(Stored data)

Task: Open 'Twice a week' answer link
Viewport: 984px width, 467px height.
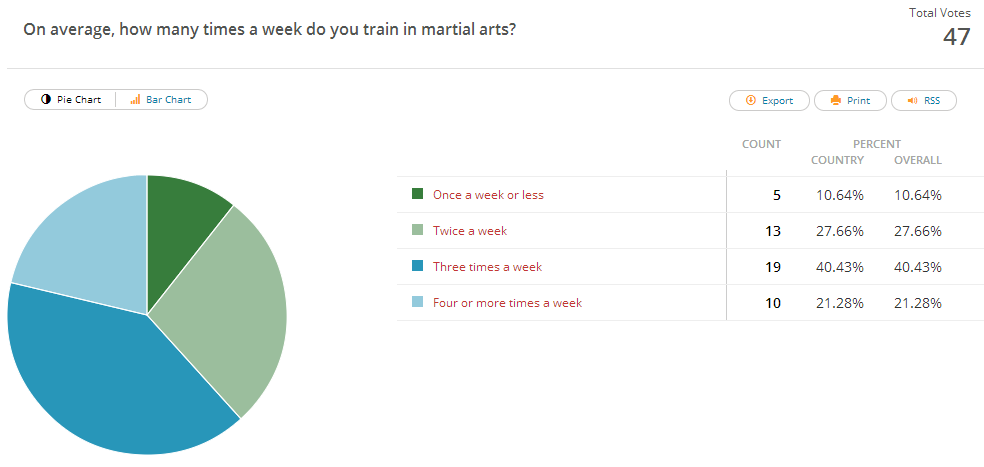Action: 470,231
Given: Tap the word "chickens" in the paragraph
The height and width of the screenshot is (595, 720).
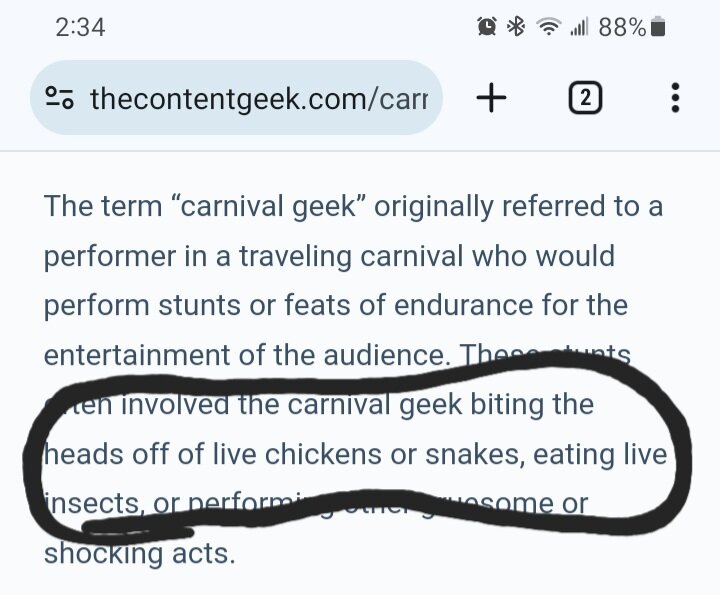Looking at the screenshot, I should point(323,454).
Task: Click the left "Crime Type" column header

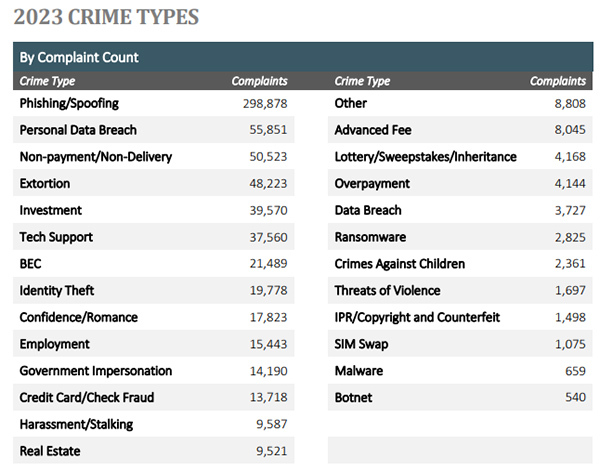Action: tap(47, 81)
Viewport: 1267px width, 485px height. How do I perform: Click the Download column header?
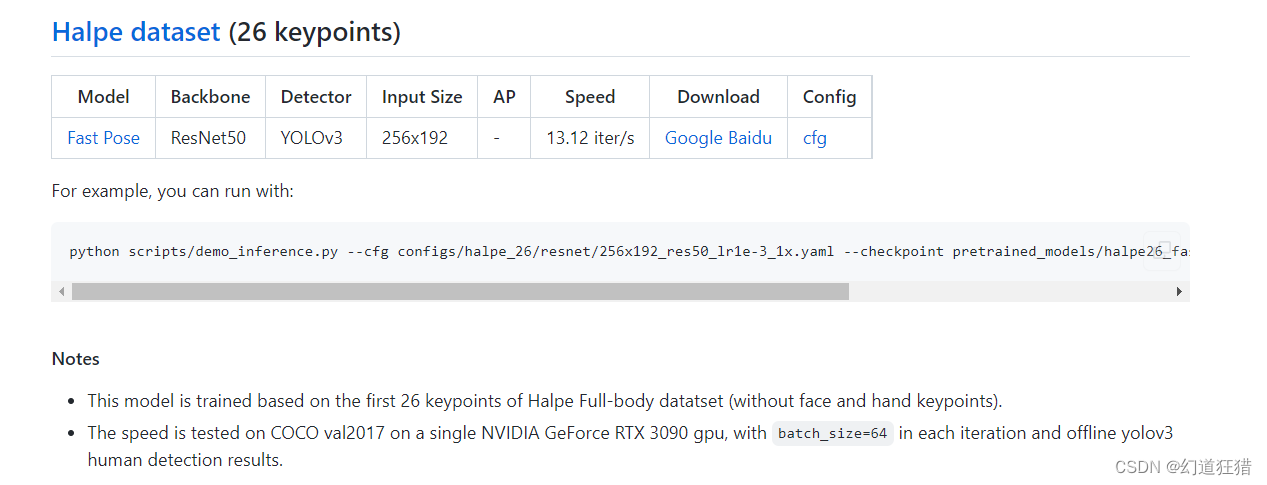pos(718,97)
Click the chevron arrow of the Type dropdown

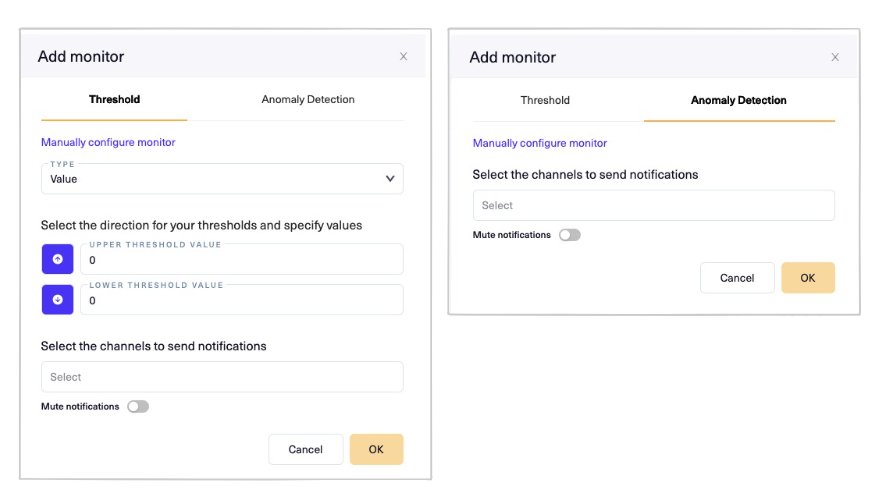pyautogui.click(x=390, y=179)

(EXERCISE DIRECTIONS)
Although the records above contain pictures, your copy should give only their text, exactly as written.

(EXERCISE ANSWER)
Task: Open 'Twice a week' answer link
Viewport: 984px width, 467px height.
Action: 470,231
Given: Tap the word "chickens" in the paragraph
The height and width of the screenshot is (595, 720).
Looking at the screenshot, I should point(323,454).
Task: Click the left "Crime Type" column header

Action: tap(47, 81)
Viewport: 1267px width, 485px height. How do I perform: Click the Download column header?
pos(718,97)
Click the chevron arrow of the Type dropdown

pyautogui.click(x=390, y=179)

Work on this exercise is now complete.